Conéctate a TOR con tu propio nodo y sin Internet "normal"

Anoche en la fiesta de speakers de Ekoparty tuvimos una buena charla durante un buen rato donde acabamos contándonos esas historias de no dormir que han pasado a uno u a otro hacker en algún momento. Cosas de esas que asustan un poco si te dedicas a esto que nos tocó por pasión. Por supuesto llegamos al tema de la red TOR, las conexiones anónimas o no, y el caso del hacker "hache" para discutir técnicas de cómo había podido ser detectada su dirección IP de conexión a Internet real.

En el caso de la red TOR, parece que el exploit de Mozilla Firefox usado por el FBI - y que ahora está incluido dentro del framework de Metasaploit - es el que se ha llevado por delante el anonimato de muchas personas, revelando la dirección IP de la máquina, la dirección MACy el nombre del sistema en una conexión HTTP realizada a un servidor de Virgina, USA, por lo que si se quiere ser anónimo hay que pensar en alguna capa de protección extra a nivel de red.

En medio de esas conversación, Juliano Rizzo nos comentó que lo mejor era solucionarlo con un sencillo truco de arquitectura en la cada de red, que debería utilizar todo el que quiera investigar en la red TOR o darse un paseo por la Deep Web, y que os lo dejo por aquí por si os sirve de utilidad.

- Sin conexión a Internet: Suponiendo que haya un exploit del navegador con el se conecta alguien a TOR, lo mejor es que esa máquina no tenga conexión a Internet sin pasar por TOR, eso evitaría que se revelara la dirección de conexión a Internet.

- Red local privada aislada de la de trabajo: En el caso de que el exploit tenga acceso a la configuración local de la dirección IP, como en el caso de WebRTC en Mozilla Firefox y Google Chrome, lo que se debe evitar es que la dirección IP de la máquina pública, por lo que se debe crear una red privada aislada.

- No Macs ni hostname identificativos: Se deben utilizar direcciones MAC spoofeadas y nombres de equipos que no identifiquen para nada al usuario de la máquina o su localización.

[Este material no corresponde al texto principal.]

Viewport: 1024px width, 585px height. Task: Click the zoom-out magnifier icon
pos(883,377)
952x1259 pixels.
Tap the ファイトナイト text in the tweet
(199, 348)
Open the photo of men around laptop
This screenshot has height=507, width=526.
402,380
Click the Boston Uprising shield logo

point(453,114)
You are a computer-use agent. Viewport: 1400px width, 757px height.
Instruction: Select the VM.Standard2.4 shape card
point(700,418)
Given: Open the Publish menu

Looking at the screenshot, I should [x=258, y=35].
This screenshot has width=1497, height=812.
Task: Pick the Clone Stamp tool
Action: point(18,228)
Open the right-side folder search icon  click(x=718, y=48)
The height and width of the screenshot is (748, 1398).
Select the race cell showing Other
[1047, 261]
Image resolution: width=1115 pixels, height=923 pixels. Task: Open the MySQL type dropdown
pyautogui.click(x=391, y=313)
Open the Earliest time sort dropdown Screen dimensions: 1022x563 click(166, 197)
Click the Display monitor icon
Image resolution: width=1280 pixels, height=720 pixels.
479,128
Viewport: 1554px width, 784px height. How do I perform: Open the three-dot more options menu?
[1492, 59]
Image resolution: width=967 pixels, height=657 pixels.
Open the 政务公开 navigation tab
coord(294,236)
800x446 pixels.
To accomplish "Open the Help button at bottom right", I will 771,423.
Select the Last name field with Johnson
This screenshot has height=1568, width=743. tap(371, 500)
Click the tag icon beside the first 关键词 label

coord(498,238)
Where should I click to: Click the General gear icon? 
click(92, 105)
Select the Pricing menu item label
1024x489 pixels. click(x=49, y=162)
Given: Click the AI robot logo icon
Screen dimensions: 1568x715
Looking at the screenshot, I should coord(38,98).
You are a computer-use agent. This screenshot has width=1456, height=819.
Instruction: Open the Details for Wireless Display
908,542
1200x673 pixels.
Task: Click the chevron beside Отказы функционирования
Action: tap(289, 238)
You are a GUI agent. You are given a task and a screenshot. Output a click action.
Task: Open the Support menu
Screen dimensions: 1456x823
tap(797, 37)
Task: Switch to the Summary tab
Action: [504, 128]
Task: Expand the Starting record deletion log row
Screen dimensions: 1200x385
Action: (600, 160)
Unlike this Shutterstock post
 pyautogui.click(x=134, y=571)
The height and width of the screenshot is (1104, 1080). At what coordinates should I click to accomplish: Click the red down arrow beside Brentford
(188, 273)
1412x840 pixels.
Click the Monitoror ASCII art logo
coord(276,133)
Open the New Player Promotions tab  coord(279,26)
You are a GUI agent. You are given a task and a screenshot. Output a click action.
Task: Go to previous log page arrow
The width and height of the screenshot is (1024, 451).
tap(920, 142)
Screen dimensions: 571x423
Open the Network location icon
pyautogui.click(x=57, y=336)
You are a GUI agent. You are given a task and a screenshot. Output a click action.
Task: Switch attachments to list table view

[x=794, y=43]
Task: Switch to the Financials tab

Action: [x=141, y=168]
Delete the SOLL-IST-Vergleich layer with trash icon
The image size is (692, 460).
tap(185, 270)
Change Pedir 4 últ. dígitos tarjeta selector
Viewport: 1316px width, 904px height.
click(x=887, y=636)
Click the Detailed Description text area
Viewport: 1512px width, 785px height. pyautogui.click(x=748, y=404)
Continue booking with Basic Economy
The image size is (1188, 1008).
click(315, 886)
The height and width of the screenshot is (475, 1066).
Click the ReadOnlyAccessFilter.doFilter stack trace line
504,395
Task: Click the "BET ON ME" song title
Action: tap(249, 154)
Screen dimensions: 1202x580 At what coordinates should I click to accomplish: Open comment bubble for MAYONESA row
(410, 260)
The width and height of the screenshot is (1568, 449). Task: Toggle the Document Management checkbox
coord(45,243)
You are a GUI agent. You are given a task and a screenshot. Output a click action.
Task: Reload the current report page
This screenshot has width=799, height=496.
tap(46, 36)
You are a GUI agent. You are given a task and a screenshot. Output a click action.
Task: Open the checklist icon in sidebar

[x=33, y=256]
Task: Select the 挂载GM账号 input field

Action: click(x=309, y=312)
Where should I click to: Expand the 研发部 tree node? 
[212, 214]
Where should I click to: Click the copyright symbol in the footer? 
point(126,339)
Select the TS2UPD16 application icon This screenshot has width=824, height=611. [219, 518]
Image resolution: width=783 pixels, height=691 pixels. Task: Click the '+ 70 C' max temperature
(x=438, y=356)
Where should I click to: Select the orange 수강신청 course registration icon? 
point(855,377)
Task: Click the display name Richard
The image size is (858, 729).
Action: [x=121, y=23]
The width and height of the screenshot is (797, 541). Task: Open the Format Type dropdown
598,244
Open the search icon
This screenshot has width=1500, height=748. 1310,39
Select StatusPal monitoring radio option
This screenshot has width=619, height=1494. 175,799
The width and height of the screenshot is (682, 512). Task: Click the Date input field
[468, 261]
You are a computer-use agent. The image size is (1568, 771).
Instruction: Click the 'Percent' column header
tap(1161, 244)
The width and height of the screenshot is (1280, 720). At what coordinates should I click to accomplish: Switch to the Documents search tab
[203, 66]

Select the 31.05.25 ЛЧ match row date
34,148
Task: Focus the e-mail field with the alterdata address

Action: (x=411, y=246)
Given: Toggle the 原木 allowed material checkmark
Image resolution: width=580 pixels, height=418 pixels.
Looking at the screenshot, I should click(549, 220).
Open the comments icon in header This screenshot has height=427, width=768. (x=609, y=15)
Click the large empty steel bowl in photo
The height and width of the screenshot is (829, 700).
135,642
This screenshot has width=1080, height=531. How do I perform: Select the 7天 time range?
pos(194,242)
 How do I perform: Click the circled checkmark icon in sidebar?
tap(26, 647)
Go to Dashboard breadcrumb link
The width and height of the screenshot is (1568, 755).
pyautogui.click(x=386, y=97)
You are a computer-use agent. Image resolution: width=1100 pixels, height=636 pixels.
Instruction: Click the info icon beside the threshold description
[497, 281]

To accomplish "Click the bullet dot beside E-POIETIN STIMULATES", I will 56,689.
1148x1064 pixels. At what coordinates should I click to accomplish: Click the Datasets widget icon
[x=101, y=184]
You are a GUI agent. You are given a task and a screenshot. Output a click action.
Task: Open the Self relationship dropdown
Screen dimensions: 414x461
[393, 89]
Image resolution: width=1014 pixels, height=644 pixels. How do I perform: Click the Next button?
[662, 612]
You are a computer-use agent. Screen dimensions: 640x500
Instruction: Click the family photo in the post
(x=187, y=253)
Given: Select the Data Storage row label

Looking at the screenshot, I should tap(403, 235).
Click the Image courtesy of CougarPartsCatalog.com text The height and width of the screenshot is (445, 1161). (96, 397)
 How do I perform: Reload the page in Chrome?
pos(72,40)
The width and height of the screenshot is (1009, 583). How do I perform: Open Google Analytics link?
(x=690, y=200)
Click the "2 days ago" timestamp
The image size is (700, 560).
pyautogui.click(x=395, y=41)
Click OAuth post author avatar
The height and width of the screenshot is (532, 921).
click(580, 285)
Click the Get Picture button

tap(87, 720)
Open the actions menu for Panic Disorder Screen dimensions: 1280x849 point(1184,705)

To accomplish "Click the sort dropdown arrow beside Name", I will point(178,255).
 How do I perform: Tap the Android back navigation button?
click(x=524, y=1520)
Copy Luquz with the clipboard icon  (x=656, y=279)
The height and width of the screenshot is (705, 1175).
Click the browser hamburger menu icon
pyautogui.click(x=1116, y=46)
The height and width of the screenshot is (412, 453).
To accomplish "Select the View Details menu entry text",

- Con tu nodo TOR de por medio: Por último, mejor tener claro a que nodo de entrada te conectas, así que evita conectarte a un nodo TOR de otro que pueda ser malicioso en primer lugar. Si lo puedes tener en una máquina Raspberri Pi o similar separado, mejor que mejor.

Con todos estos ingredientes, la solución es una arquitectura más o menos como la que se ve en la imagen. La maquina de trabajo tendrá el hipervisor donde deben correr dos máquinas en un segmento de red aparte. Una que será el nodo de la red TOR - y tendrá conexión a Internet - y la otra, la máquina virtual desde la que se conecta el cliente a la red TOR, y que si no hay conexión vía TOR, no tiene conexión a Internet, para evitar reportar tráfico por una conexión fuera de la red.

Figura 1: Sugerencia de arquitectura de conexión a red TOR

Es una forma sencilla de tomar una precaución extra que evitaría caer en esquemas de ataques client-side, Javascript Botnets, o rogue node TORs de entrada, basados en data leaks y que parece más fácil de montar por cualquiera. Por supuesto, si te lanzan un exploit con elevación de privilegios y control total de la máquina, capaz de saltarse la VM y pasar a la máquina física la historia se acabó, pero el trabajo que hay que realizar es mucho mayor al que es necesario con solo tener un cliente TOR en tu máquina física.